É necessário respondermos a algo muito mais caro do que um mero índice subjetivo implicado pela beleza, mas à própria estrutura de pensamento que Kant erige para este sentimento.

A garantia de uma autonomia para o juízo de gosto implica que este se coloque de fato autônomo, e que resolva sua legalidade em relação ao objeto de arte. E é esta problemática geral de Kant que faz com que construa um estatuto com o do juízo reflexionante estético puro, pois que se preocupa com a autonomia do sentimento da beleza e não com sua ligação a objetos de arte, e à arte como que movendo todas as nossas faculdades.

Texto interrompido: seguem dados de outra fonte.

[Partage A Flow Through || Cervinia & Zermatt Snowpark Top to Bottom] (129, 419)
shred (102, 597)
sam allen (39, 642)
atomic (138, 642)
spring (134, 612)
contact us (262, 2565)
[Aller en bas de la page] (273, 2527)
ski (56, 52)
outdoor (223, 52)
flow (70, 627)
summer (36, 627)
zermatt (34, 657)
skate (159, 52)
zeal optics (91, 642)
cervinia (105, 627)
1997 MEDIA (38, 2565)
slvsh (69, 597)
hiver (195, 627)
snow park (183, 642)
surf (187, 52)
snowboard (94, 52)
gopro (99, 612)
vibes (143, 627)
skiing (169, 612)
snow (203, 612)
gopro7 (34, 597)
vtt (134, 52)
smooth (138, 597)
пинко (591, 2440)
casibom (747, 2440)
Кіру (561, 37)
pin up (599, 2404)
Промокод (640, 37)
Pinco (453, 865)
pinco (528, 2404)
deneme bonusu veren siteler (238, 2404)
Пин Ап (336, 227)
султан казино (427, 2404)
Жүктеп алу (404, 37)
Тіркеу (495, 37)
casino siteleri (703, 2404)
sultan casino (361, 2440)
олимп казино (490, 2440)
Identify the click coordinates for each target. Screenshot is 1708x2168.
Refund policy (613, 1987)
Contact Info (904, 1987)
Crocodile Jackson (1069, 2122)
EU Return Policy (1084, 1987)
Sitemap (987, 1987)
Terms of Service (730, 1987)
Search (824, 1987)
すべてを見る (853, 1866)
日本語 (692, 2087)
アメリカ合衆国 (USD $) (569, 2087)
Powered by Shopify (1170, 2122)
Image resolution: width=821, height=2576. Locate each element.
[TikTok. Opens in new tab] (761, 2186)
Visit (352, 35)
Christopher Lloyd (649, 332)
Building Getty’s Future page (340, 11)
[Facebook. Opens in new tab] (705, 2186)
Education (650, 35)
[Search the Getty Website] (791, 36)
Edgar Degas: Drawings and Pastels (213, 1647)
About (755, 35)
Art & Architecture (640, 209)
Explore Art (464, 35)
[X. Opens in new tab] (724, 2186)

Da parte de nossa análise, ouvir uma melodia implicaria em uma série de regramentos atualizados pelo tempo, fazendo com que postulemos uma anterioridade lógica do objeto musical em relação a qualquer ajuizamento da beleza sobre este mesmo objeto. A beleza de uma música deveria, ao menos, contar antes com uma melodia prefigurada no sentido externo, onde esta melodia surja como resultado de recognições temáticas e harmônicas, ao mesmo tempo em que ajuíza uma série de

relações entre seus elementos sonoros a compor a compreensão da forma musical. É necessário, antes, que uma música se dê a entender em um padrão de compreensibilidade, ou não faria sentido dizer da beleza de uma obra musical. É neste sentido que uma condição sine qua non se mostra para a experiência musical, enquanto condição lógica para qualquer outro juízo.